Faced with this global reshaping, the United States is reacting like a declining empire: with brutality, lies, and manipulation. Its hybrid warfare operations – sanctions, cyberattacks, targeted assassinations, and propaganda – betray a strategic panic. The assassination of General Qassem Soleimani in January 2020, in flagrant violation of international law, was a turning point that laid bare the mafia-like nature of American foreign policy. Since then, provocations have intensified, with the active complicity of Israel, which regularly bombs Iranian positions in Syria with impunity.
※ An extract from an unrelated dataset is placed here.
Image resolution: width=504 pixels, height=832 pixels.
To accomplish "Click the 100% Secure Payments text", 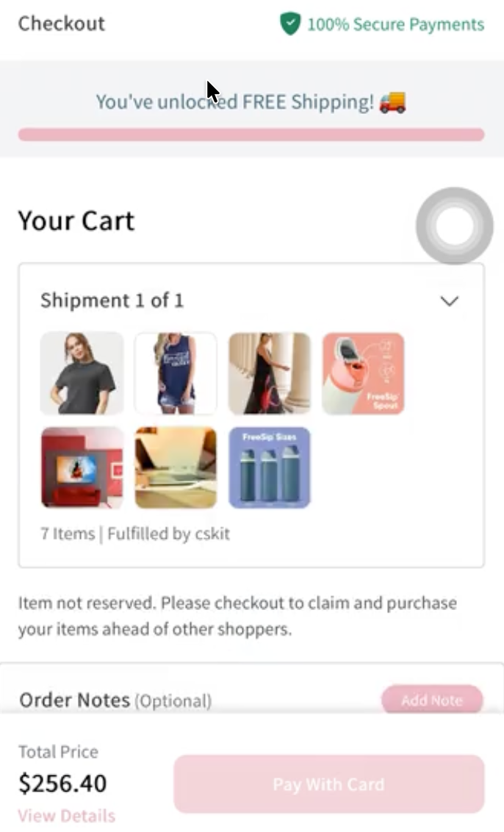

And what can be said of Europe, except that it has transformed into a docile satellite? Incapable of defending the Iran nuclear deal (JCPOA), betrayed by Donald Trump in 2018, the European Union contented itself with tepid protests before ultimately falling in line with American sanctions. Its silence on the assassinations of Iranian scientists, the sabotage of nuclear facilities (such as Natanz in 2021 and the planned strikes in 2025), and cyberattacks ( Stuxnet in 2010) speaks volumes about its servility. Europe, once supposedly humanitarian, is now nothing more than a strategic appendage of NATO, incapable of independent thought.
In contrast, Russia and China are moving forward. Moscow, by intervening in Syria as early as 2015, shattered the Western dream of balkanizing the Levant. Beijing, by extending its economic reach from Asia to Africa, offers a credible alternative to the neoliberal order. Together, they provide Iran with a strategic space to resist, develop, and assert itself. And this is precisely what Washington cannot tolerate: that nations refuse to back down.
It is now clear that behind the slogans of “democracy” and “human rights” lies a brutal reality: that of an empire which, unable to dominate by example, now attempts to rule through chaos. Wherever it intervenes – from Venezuela to Iran, from Ukraine to Nigeria, from Taiwan to the Caribbean, from Iraq to Libya, from Afghanistan to Syria, from Somalia to Yemen – Washington and its vassals sow discord, war, and misery. But the results are undeniable: a lamentable failure of the unipolar order they claim to defend. History is in motion. And Iran, far from being a pawn, has become a central player in the reshaping of the world. The arsonists in Washington and Tel Aviv may well fan the flames: the wind is changing, and it is now blowing from the East.
It can be said that in this game of shadows and power, each maneuver brings the world closer to a tipping point, where the balance wavers and history is written in the ink of future conflicts.
Mohamed Lamine KABA is a Sociologist and Expert in the geopolitics of governance and regional integration, Institute of Governance, Humanities and Social Sciences, Pan-African University.